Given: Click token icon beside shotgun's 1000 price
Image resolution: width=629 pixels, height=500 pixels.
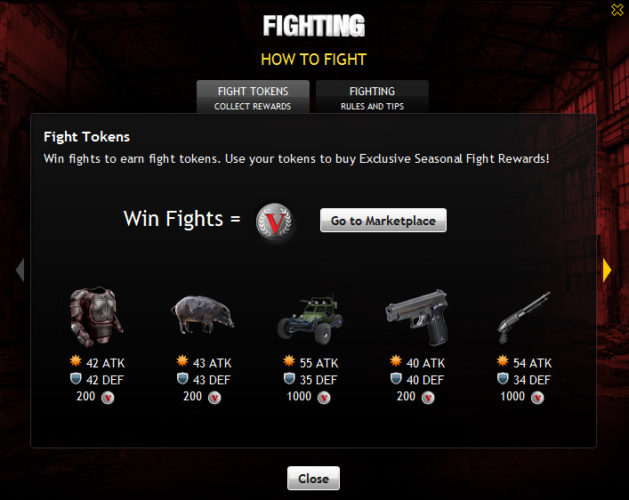Looking at the screenshot, I should coord(538,398).
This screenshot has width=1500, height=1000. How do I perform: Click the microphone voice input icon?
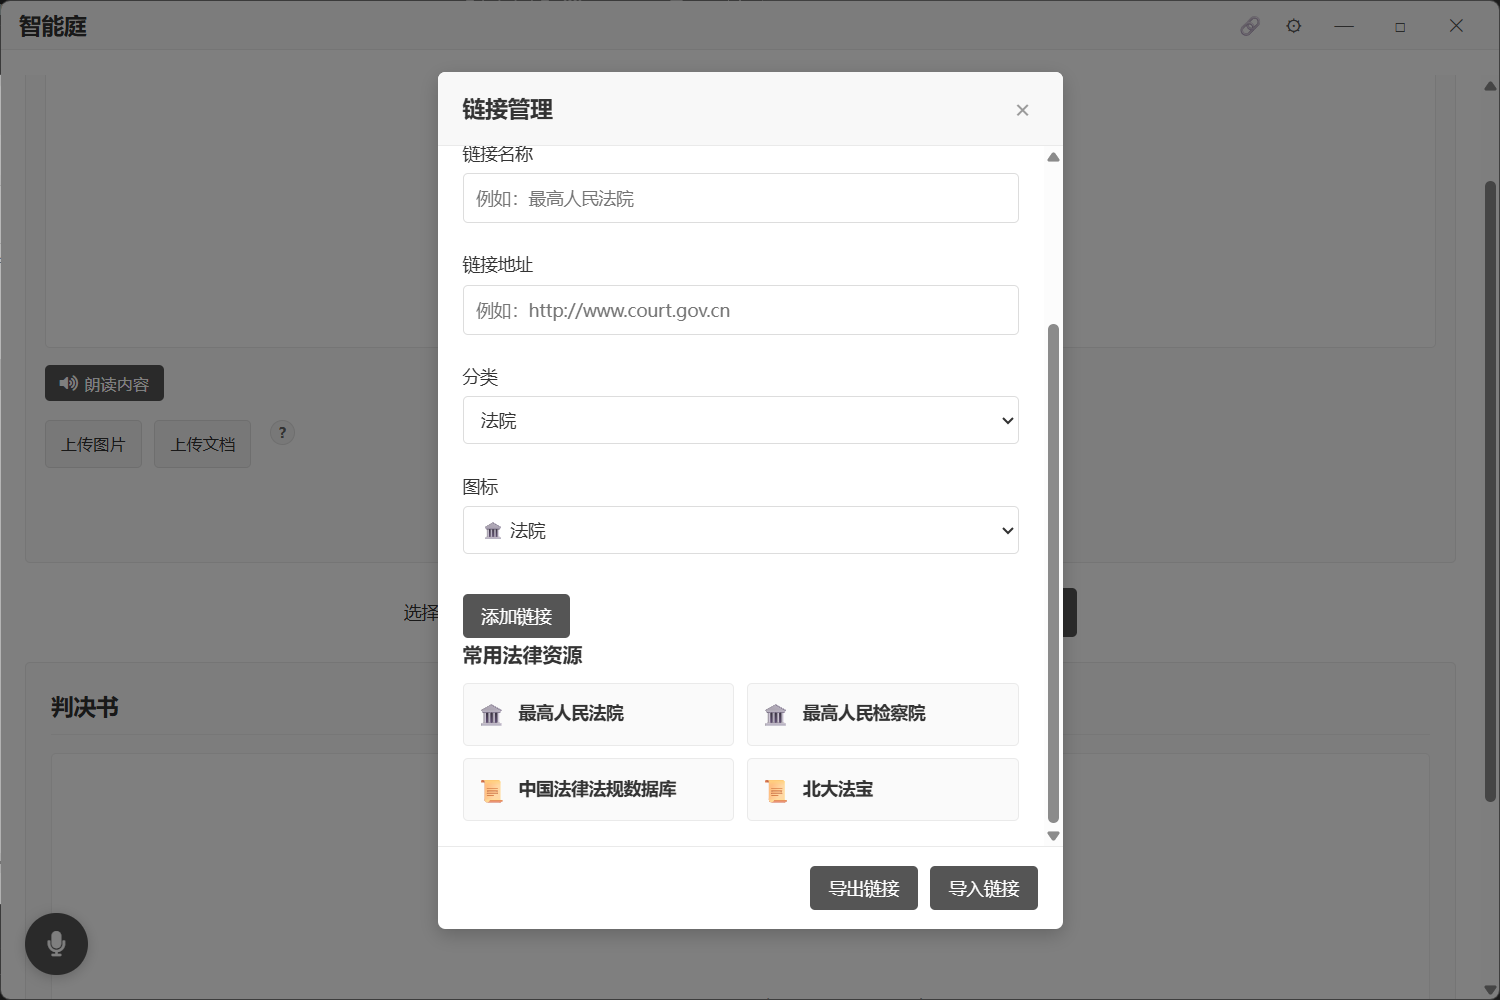[56, 943]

========

§ Aim of the task:
Each record should be copied exactly, and each image left out.

§ The answer:
Given: Click token icon beside shotgun's 1000 price
Image resolution: width=629 pixels, height=500 pixels.
Looking at the screenshot, I should coord(538,398).
This screenshot has width=1500, height=1000. How do I perform: Click the microphone voice input icon?
[56, 943]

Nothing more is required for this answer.